## Goal of the exercise:
Work through the data below and copy out every line where "Night" is found.

━━━ The records

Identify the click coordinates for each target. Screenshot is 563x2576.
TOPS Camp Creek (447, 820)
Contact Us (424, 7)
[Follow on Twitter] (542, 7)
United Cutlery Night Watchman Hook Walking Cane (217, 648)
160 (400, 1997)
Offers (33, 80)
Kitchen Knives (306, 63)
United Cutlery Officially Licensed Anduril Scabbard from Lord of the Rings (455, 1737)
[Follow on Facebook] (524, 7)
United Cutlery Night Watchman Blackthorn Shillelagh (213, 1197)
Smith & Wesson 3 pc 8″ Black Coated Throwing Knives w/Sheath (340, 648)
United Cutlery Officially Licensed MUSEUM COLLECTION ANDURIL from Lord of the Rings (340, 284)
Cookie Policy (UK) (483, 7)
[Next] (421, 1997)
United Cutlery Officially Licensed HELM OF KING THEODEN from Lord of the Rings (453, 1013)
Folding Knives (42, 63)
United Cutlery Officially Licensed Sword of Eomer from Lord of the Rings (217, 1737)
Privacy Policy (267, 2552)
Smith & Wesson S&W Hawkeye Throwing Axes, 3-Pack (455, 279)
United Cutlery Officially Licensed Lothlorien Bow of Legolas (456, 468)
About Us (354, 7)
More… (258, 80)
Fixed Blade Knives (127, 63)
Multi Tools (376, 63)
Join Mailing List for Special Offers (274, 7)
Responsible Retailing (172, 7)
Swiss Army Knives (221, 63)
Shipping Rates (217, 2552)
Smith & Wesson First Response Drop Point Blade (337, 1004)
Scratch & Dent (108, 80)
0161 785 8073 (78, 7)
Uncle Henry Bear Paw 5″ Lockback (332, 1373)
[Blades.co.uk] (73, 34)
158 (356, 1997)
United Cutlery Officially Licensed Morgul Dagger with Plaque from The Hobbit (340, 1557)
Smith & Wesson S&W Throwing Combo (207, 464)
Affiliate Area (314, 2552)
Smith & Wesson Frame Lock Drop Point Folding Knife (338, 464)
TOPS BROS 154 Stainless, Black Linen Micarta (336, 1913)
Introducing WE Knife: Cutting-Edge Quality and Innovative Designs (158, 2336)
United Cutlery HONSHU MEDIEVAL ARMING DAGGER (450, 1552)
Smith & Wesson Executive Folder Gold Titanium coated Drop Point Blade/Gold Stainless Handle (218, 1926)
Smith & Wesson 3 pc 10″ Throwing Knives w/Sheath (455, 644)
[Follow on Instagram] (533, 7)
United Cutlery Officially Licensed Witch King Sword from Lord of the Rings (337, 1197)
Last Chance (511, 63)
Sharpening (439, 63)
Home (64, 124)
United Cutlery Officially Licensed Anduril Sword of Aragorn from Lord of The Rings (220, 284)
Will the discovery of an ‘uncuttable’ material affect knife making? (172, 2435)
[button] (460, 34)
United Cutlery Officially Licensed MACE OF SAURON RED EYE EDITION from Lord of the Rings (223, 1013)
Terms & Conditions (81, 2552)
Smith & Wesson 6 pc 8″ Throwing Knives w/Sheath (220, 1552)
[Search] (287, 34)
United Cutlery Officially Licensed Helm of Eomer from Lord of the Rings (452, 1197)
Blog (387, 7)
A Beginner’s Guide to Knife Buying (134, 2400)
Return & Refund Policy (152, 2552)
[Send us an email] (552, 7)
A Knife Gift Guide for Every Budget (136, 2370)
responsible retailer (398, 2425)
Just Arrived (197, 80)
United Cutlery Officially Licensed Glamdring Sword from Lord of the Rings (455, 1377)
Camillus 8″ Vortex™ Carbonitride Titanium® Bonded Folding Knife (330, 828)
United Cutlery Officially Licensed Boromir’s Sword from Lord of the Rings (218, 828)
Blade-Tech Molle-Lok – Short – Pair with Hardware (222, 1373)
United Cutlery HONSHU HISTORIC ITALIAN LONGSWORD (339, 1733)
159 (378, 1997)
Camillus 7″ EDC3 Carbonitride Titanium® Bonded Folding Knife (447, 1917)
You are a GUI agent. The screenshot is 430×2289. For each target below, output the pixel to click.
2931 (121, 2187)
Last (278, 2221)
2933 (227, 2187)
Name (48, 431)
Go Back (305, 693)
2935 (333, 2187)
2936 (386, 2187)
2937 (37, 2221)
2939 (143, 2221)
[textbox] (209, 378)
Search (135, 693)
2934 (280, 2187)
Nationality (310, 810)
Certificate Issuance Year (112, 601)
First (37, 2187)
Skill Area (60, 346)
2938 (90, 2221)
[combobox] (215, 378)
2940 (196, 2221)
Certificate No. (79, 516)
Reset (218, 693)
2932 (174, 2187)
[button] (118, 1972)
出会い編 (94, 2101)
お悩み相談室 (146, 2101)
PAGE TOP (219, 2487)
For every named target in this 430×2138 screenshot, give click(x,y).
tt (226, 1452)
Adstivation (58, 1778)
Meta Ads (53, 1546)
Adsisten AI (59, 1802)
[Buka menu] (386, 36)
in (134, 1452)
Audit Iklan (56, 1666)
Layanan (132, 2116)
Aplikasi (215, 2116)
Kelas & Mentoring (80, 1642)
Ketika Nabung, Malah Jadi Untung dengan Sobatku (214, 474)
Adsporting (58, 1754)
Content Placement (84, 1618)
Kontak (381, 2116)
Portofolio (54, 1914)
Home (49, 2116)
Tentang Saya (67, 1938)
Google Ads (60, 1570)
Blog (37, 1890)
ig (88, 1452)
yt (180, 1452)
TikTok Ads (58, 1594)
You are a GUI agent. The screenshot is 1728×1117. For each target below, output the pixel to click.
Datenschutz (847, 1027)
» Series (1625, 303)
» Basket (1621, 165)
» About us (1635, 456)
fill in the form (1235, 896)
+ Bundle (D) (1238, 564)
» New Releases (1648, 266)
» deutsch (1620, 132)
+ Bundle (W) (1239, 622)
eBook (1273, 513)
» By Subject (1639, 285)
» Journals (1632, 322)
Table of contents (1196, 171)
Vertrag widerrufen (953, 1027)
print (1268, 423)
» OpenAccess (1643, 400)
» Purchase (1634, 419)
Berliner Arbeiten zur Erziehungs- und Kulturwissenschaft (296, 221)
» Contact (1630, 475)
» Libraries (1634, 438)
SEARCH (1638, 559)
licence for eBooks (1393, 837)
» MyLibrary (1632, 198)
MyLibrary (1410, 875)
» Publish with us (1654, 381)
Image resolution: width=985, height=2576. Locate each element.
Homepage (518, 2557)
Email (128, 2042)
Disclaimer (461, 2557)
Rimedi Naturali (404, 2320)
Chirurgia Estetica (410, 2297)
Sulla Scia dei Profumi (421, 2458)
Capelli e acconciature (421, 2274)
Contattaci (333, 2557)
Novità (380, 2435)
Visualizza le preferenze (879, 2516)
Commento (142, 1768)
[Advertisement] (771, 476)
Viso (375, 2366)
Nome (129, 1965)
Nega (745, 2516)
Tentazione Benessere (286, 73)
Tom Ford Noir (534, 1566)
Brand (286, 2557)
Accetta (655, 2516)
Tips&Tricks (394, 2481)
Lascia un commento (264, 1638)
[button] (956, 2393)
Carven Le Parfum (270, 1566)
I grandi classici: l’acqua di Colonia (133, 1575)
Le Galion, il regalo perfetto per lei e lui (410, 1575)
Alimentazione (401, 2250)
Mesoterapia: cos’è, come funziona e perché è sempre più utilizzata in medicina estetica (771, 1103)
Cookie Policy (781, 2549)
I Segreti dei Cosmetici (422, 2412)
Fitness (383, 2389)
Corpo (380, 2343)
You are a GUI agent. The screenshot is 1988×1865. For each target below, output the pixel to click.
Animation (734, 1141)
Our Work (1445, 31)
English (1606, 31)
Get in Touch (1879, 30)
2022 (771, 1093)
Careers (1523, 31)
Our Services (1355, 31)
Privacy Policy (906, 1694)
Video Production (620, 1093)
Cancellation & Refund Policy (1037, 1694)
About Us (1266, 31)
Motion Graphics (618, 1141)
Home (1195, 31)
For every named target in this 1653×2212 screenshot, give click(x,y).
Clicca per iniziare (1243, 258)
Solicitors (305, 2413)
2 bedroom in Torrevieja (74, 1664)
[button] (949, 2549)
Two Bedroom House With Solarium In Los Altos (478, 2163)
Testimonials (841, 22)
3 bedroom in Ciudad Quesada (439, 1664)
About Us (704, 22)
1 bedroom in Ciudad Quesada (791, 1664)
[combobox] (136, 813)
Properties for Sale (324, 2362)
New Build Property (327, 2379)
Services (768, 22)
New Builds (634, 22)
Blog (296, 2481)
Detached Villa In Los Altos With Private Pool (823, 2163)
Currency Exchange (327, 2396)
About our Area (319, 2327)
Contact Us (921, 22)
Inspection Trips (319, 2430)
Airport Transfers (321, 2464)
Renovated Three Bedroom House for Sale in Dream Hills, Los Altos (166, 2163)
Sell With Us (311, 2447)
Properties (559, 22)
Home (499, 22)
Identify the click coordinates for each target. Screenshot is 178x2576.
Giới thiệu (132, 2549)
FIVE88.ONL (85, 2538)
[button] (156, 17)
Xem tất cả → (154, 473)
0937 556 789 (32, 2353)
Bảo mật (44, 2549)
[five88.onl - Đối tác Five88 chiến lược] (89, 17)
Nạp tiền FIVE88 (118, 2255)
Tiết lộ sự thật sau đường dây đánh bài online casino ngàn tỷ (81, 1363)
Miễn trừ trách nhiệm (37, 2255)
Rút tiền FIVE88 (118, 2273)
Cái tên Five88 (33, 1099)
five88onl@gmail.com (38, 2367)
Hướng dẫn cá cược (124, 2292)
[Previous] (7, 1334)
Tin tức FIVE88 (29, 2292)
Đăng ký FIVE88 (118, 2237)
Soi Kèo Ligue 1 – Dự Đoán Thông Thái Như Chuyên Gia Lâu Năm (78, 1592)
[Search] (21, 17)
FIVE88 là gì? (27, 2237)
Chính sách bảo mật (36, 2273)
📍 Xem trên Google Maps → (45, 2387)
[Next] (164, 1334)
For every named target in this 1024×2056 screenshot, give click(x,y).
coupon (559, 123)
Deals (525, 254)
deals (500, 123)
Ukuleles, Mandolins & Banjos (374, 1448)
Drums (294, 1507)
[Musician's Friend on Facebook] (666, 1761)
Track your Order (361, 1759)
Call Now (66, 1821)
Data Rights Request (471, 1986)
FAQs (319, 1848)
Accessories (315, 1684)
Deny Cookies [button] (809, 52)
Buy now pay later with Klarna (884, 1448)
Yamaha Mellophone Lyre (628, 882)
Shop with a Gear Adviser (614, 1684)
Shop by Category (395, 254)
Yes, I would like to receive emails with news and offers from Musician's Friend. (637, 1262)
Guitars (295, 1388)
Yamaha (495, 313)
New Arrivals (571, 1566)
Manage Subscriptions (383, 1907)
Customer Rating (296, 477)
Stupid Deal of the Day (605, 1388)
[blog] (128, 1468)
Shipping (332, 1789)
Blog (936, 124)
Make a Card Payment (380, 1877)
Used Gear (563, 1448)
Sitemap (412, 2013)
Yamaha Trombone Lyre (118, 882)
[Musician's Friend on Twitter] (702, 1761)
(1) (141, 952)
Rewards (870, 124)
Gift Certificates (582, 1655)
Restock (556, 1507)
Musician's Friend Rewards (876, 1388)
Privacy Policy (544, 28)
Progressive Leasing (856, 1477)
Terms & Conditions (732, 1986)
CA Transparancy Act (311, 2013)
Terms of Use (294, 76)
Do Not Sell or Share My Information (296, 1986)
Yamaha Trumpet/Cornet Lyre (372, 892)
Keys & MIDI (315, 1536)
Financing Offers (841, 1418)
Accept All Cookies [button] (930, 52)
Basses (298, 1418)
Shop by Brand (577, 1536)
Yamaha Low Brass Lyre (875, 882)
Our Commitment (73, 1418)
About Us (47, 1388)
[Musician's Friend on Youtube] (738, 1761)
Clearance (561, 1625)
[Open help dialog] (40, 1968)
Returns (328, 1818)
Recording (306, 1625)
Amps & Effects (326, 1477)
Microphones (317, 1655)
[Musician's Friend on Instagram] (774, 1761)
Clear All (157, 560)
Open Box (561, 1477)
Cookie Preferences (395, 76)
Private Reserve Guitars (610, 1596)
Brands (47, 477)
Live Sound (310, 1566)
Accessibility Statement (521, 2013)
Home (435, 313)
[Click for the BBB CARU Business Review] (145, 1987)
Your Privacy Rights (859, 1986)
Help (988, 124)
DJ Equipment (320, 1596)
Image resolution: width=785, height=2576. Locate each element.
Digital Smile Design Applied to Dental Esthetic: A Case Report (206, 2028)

━━━━━━

## Task answer:
United Cutlery Night Watchman Hook Walking Cane (217, 648)
United Cutlery Night Watchman Blackthorn Shillelagh (213, 1197)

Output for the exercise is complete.